Kejadian nahas menimpa Suzzanna. Nyawanya melayang oleh keempat pencuri tersebut. Arwahnya pun gentayangan untuk membalas dendam kepada pencuri-pencuri tersebut.

Secara garis besar, itu adalah jalan cerita Suzzanna: Bernapas Dalam Kubur. Film ini berlatar belakang tahun 1989. ?Segala aspek dalam gambar dibuat sedemikian rupa demi mendukung penampilan di tahun tersebut, mulai dari mobil, rumah, sampai busana.

Suzzanna yang diperankan Luna Maya sebagai tokoh utama cukup menyita perhatian. Gerak tubuh, bentuk muka, logat, dan suara diolah hingga menyerupai almarhumah. Penampilan Luna prima, meski tata rias terasa kurang maksimal di beberapa? adegan.

Satria yang diperankan Herjunot Ali tampil sebagai pelengkap.

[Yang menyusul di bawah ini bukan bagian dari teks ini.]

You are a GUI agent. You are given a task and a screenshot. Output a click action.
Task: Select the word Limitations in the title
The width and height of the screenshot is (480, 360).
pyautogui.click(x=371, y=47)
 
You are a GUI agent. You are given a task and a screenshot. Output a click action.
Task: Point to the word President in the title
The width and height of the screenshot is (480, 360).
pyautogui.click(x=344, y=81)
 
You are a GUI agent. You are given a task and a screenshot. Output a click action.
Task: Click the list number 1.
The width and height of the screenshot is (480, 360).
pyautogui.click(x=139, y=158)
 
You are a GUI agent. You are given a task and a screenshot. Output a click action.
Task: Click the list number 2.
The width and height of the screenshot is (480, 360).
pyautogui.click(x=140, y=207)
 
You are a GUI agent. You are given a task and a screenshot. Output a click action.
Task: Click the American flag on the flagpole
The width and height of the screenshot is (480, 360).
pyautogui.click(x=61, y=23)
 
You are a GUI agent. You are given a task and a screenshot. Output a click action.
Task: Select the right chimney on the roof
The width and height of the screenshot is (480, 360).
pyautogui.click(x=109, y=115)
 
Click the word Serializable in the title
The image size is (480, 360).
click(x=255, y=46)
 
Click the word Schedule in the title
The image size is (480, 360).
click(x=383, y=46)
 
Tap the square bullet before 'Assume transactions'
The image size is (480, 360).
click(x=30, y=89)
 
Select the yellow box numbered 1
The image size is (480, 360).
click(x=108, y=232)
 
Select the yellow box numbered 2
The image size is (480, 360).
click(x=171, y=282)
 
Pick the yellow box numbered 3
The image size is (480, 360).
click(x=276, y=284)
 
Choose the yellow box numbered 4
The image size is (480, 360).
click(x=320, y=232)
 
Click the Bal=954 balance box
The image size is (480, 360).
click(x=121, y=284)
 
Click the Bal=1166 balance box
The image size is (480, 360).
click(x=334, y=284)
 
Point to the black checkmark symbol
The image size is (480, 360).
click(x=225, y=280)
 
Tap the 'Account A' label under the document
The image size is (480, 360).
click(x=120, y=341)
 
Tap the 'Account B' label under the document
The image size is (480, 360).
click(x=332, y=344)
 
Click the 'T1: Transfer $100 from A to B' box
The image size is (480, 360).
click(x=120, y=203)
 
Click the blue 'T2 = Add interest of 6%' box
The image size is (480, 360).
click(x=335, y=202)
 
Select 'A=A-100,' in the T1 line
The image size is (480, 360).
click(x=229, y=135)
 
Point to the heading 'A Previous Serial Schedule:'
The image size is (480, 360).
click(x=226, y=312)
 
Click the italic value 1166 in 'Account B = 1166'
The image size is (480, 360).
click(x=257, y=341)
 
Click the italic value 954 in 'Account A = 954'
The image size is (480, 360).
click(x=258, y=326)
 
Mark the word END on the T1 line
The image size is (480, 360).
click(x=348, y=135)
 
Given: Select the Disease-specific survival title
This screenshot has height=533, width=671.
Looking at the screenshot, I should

Hanya saja, saat adegan yang harusnya mengundang air mata, tak begitu terasa kesedihannya.

Penampilan memukau ditunjukkan Teuku Rifnu Wikana (Umar), Alex Abbad (Dudun), Berdi Soaiman (Jonal), dan Kiki Narendra (Gino). Karakter mereka terasa kuat dan natural hingga membawa rasa dalam setiap adegannya.

Begitu pula dengan penampilan trio pembantu dalam rumah Suzzanna, yang diperankan oleh Asri Welas (Mia), Opie Kumis (Pak Rojali), dan Ence Bagus (Tohir). Kehadiran mereka menyegarkan suasana juga memancing banyak tawa.

Durasi jadi sorot utama dalam film ini. Sebelum diedit, film Suzzanna berdurasi 4 jam 30 menit dan  kemudian dipangkas menjadi 2 jam 5 menit.

Secara keseuruhan, Suzzanna: Bernapas Dalam Kubur film nostalgia bagi mereka yang besar di tahun 90-an. Untuk era milenial, film ini juga jadi magnet sendiri saat bioskop tak menanyangkan film horor. Film arahan Rocky Soraya dan Anggy Umbara ini akan mulai tayang pada 15 November 2018.